[Input data — start]
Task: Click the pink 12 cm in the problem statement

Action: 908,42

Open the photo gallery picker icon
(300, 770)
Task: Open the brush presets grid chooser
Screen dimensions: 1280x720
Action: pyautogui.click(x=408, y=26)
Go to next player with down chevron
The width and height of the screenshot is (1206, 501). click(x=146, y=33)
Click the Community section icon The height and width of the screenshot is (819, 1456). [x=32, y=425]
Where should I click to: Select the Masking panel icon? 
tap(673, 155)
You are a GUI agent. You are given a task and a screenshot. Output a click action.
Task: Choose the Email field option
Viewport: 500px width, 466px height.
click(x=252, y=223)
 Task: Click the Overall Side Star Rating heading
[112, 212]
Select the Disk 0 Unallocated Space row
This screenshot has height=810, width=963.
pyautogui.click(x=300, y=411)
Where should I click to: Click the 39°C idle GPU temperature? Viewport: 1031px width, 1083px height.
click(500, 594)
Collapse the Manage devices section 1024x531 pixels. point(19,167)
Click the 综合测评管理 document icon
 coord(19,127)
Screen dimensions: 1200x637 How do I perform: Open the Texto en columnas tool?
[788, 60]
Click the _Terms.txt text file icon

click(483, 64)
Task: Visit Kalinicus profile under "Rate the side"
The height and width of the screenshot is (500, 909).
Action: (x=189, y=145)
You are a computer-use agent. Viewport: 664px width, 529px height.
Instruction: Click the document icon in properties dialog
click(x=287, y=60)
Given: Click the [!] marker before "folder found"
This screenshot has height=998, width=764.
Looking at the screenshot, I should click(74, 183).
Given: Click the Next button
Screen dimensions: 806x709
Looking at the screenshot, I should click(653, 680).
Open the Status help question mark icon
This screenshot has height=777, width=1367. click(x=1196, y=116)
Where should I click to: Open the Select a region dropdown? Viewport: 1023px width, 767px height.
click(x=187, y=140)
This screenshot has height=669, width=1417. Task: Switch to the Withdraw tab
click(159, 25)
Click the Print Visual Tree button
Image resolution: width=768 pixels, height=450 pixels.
[Input data — finish]
Work order>
Gather from the entries above all lines that include the string "pixels".

Exercise response>
Collapse the Manage devices section 1024x531 pixels. point(19,167)
Image resolution: width=768 pixels, height=450 pixels.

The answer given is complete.